### MATERIAL PROVIDED
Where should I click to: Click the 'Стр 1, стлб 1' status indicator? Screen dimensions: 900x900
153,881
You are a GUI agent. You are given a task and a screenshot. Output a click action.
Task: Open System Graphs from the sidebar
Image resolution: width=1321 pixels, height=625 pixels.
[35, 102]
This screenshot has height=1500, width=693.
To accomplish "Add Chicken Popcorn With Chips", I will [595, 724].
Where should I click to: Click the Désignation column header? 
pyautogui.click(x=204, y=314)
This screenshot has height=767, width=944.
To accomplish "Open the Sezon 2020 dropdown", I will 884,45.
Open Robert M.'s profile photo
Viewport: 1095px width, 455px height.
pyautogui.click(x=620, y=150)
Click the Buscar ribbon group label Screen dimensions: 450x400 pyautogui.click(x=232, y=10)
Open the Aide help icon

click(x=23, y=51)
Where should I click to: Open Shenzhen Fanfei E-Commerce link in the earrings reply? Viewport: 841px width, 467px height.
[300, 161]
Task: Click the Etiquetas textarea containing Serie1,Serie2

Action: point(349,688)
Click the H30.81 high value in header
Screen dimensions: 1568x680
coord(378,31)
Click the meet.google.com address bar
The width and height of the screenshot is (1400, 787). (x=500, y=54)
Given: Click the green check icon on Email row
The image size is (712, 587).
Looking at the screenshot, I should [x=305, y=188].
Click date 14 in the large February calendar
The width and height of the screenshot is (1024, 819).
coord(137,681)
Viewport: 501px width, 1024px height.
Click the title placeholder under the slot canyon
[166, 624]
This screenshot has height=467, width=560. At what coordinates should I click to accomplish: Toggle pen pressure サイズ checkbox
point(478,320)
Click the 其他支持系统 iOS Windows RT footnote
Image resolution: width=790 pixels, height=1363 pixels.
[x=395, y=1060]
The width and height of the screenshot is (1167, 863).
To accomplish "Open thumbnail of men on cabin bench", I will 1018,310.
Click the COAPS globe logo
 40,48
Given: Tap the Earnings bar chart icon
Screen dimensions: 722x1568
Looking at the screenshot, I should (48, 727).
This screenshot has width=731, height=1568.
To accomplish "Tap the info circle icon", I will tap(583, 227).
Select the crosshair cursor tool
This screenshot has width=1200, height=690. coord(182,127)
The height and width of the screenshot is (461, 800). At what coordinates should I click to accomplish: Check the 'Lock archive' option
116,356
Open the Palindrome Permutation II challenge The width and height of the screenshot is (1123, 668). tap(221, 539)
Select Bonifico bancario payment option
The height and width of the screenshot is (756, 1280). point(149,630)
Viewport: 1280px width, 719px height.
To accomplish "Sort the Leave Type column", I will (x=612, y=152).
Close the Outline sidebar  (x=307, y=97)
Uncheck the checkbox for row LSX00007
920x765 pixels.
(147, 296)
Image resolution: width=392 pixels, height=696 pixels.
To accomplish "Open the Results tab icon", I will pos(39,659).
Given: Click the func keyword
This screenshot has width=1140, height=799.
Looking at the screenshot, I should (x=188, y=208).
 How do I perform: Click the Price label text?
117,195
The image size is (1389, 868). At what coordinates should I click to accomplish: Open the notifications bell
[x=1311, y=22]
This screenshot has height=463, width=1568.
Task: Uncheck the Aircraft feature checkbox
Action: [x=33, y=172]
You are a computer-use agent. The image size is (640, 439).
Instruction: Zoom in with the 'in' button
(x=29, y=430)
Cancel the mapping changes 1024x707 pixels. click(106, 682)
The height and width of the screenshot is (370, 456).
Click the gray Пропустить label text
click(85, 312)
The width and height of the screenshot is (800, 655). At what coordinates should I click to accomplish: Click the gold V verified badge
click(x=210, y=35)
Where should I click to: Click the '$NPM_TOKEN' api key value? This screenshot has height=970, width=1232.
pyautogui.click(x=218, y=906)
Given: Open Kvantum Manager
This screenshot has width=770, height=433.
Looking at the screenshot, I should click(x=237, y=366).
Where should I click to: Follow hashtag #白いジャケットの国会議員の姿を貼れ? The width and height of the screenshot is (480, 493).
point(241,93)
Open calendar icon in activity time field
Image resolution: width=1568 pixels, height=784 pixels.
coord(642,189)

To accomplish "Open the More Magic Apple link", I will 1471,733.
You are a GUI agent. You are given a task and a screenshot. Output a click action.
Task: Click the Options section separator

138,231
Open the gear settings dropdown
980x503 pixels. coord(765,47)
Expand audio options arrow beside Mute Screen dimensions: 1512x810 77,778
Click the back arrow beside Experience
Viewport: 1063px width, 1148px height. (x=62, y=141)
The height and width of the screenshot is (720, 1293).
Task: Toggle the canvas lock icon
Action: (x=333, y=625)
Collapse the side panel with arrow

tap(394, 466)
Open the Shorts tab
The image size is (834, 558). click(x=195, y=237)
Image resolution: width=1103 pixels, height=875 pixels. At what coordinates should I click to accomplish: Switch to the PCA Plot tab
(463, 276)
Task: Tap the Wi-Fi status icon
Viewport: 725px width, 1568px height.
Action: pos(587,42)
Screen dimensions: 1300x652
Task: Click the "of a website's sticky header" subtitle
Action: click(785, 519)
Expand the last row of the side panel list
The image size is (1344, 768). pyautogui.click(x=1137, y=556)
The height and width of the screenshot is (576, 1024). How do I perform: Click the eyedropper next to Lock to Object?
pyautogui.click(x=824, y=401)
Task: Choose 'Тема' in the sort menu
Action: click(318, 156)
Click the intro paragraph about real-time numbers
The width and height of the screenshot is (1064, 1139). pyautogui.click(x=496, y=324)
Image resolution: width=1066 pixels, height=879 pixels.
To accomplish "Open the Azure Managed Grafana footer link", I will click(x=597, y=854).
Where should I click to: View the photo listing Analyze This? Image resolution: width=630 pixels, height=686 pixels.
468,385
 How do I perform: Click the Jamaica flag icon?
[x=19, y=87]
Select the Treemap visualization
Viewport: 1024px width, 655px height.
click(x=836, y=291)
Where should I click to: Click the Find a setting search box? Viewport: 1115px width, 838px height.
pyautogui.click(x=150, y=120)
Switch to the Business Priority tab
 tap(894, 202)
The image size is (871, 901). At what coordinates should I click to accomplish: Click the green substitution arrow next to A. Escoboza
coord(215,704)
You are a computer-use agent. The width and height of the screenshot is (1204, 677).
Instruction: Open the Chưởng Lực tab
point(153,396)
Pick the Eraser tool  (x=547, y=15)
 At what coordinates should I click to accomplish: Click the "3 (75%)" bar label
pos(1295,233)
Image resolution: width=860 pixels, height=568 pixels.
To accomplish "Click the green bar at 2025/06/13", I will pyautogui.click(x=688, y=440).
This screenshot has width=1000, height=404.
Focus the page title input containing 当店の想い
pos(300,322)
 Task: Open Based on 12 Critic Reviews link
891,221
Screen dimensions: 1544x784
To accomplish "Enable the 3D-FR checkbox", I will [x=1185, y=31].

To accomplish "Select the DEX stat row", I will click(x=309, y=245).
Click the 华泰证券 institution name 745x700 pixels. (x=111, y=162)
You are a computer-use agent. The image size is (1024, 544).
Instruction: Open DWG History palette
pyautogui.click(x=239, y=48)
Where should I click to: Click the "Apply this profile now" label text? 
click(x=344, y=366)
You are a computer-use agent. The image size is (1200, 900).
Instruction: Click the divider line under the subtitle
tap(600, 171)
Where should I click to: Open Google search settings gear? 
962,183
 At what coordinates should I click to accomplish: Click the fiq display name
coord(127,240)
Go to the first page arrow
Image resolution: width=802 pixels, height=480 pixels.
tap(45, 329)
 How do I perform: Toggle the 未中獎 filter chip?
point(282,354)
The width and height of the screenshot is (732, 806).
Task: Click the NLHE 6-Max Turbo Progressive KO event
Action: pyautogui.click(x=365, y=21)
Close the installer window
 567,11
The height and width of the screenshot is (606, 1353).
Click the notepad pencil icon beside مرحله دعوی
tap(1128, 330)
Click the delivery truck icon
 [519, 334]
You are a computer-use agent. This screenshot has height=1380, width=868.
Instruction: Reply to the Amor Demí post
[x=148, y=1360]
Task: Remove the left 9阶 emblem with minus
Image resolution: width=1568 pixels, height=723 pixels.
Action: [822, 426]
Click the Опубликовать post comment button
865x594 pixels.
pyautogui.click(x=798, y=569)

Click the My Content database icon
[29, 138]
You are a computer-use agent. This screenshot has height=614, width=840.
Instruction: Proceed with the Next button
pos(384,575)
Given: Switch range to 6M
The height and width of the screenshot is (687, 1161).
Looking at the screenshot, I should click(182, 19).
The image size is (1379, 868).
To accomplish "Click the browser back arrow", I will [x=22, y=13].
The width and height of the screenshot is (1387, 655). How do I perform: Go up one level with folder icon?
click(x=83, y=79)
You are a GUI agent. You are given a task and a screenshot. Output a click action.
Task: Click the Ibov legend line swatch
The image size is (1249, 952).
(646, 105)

### WORK TASK
Repeat, word for word, the lines above between the line holding "The image size is (871, 901)." and the line holding "Pick the Eraser", inclusive; omit everything else.

### TASK SOLUTION
The image size is (871, 901). At what coordinates should I click to accomplish: Click the green substitution arrow next to A. Escoboza
coord(215,704)
You are a computer-use agent. The width and height of the screenshot is (1204, 677).
Instruction: Open the Chưởng Lực tab
point(153,396)
Pick the Eraser tool  (x=547, y=15)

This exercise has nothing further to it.